Cenógrafa, que já trabalhou com Maria Bethânia e Paula Fernandes, diz ter recebido resposta com menção a Roberto Carlos e afirma que o país ainda não está pronto para mulheres como ela Gigi Barreto na sala de sua casa, no Rio — Foto: Leo Martins Gigi Barreto, de 50 anos, reconhecida cenógrafa que já assinou trabalhos com Maria Bethânia, Mumuzinho, Paula Fernandes e Adriana Calcanhotto — além de transitar de William Shakespeare ao Buraco da Lacraia — resolveu expor nas redes uma situação que muita gente conhece, mas pouca gente conta: a famosa “bola preta” em clubes tradicionais do Rio. Num vídeo publicado no Instagram (que você vê ao final da nota), ela relata ter sido barrada na tentativa de se tornar sócia do Iate Clube do Rio de Janeiro, na Urca, onde pretendia entrar com o marido e as duas filhas. Ao pedir uma explicação por e-mail, recebeu uma resposta atravessada: “Assim como não tive que justificar o motivo para o Roberto Carlos, não preciso te responder”. No vídeo, Gigi mistura o episódio com a própria história. “Sou uma mulher cis, casada com um nova-iorquino naturalizado nessas terras tropicais”, conta.
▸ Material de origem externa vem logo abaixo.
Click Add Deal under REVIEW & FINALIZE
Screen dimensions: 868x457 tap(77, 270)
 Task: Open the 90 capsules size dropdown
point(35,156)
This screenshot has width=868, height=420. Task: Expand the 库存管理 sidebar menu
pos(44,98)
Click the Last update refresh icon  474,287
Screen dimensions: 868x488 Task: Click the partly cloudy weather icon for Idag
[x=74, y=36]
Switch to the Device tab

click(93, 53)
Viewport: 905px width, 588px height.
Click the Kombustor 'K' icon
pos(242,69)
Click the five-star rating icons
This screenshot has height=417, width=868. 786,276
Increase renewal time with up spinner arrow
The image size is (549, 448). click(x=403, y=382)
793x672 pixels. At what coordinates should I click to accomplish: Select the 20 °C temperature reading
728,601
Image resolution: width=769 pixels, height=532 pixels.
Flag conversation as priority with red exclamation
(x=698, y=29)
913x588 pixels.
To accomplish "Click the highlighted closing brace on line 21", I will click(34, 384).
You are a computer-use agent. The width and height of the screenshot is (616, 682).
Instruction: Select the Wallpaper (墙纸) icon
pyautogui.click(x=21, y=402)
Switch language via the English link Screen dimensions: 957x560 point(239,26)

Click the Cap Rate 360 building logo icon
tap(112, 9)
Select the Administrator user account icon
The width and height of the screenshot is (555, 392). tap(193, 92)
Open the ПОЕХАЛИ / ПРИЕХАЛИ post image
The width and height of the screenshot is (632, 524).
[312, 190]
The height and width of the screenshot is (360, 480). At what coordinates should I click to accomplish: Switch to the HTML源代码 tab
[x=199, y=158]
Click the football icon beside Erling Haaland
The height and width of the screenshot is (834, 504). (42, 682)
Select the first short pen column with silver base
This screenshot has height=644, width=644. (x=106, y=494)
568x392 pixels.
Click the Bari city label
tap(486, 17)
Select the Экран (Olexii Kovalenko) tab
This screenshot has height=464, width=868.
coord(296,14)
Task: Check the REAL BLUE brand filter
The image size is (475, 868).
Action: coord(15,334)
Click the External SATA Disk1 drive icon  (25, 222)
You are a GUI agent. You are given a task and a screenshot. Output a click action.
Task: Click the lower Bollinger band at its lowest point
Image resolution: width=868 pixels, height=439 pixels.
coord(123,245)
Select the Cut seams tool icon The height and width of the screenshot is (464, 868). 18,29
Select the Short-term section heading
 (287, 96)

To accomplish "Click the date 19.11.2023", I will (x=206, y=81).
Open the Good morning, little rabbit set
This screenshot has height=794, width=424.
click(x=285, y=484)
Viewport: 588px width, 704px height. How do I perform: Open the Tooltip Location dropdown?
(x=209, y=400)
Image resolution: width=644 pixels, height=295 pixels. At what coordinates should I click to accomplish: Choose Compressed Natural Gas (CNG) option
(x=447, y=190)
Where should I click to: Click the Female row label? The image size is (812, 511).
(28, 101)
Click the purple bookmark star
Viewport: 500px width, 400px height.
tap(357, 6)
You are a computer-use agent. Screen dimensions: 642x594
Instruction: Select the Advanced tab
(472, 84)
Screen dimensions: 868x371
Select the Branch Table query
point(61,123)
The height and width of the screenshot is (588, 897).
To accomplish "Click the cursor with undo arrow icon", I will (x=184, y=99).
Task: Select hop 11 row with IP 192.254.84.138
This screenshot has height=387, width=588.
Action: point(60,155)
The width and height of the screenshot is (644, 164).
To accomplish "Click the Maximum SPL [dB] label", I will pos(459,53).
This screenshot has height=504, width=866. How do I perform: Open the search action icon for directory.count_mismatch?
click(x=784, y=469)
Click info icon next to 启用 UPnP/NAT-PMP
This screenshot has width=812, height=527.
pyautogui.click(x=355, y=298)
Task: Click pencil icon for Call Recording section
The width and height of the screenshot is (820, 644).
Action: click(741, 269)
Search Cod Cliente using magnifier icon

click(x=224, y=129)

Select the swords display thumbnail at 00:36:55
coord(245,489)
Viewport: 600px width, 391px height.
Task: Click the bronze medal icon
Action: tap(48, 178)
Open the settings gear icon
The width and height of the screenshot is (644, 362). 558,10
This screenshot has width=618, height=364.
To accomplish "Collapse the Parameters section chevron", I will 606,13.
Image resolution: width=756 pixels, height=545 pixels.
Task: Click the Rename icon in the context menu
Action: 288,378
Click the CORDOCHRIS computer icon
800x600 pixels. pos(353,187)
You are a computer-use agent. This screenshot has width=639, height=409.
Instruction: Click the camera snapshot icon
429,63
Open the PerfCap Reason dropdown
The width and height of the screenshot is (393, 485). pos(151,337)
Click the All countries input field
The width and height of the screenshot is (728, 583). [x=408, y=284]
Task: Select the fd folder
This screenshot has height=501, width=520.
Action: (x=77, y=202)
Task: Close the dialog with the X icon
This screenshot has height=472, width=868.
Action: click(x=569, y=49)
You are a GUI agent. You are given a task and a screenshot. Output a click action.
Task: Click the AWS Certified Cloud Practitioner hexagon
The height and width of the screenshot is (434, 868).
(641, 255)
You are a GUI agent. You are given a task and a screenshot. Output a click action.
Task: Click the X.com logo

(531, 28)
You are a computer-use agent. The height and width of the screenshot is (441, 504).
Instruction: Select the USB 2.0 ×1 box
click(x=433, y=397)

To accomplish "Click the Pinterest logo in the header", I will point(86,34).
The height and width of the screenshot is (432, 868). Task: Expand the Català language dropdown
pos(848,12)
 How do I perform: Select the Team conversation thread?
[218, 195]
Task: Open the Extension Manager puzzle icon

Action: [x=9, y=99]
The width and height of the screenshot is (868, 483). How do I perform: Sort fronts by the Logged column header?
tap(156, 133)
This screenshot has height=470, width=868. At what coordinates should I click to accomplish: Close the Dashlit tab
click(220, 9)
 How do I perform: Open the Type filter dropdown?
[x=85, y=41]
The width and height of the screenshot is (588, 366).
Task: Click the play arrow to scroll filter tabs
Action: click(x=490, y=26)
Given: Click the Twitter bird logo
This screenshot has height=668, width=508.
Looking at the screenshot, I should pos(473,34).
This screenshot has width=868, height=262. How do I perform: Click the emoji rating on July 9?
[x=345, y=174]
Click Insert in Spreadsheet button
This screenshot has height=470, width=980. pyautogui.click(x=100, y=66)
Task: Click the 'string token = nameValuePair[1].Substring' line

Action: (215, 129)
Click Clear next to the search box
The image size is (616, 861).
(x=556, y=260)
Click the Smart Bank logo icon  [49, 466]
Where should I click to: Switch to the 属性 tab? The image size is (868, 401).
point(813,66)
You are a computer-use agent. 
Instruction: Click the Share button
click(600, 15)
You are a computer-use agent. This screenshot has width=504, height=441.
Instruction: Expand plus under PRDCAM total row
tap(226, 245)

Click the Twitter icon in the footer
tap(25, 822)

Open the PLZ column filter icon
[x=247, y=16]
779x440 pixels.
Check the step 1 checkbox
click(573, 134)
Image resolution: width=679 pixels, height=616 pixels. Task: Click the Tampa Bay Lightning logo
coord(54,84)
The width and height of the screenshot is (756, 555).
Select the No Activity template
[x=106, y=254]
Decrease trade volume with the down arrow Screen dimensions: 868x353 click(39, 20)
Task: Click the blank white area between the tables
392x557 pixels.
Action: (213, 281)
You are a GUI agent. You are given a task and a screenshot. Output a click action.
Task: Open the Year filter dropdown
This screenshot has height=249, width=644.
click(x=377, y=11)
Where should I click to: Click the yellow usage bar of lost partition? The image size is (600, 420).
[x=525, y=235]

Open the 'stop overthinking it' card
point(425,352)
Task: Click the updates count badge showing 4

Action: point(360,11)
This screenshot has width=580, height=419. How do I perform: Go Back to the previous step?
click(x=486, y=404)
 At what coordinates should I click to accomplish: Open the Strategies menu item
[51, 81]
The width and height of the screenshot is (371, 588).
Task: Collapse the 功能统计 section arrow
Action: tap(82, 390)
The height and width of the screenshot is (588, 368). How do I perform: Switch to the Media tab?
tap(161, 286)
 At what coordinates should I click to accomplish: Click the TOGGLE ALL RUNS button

Filha de um cearense semianalfabeto que chegou ao Rio em 1962 vendendo cachorro-quente e depois ajudou a transformar a orla da Barra da Tijuca com seus quiosques, ela fala com orgulho da trajetória da família. A mãe, lembra, mantinha a casa sempre aberta — acolhendo gays e travestis. “Meu país é de Antonio Carlos Jobim, Ariano Suassuna, Maria da Penha, Ayrton Senna, Tarsila do Amaral e Conceição Evaristo”, diz, entre outros nomes. Ela também liga o episódio a um post recente: uma festa em casa com amigos e drags de Shakira e Lady Gaga — e com direito a apelo para que o prefeito traga Beyoncé ao Rio. “Achava que em 2026 o Brasil já estaria preparado para conviver pacificamente com mulheres como eu”, diz. E termina com um apelo para que as pessoas pensem bem em quem vão votar nas próximas eleições.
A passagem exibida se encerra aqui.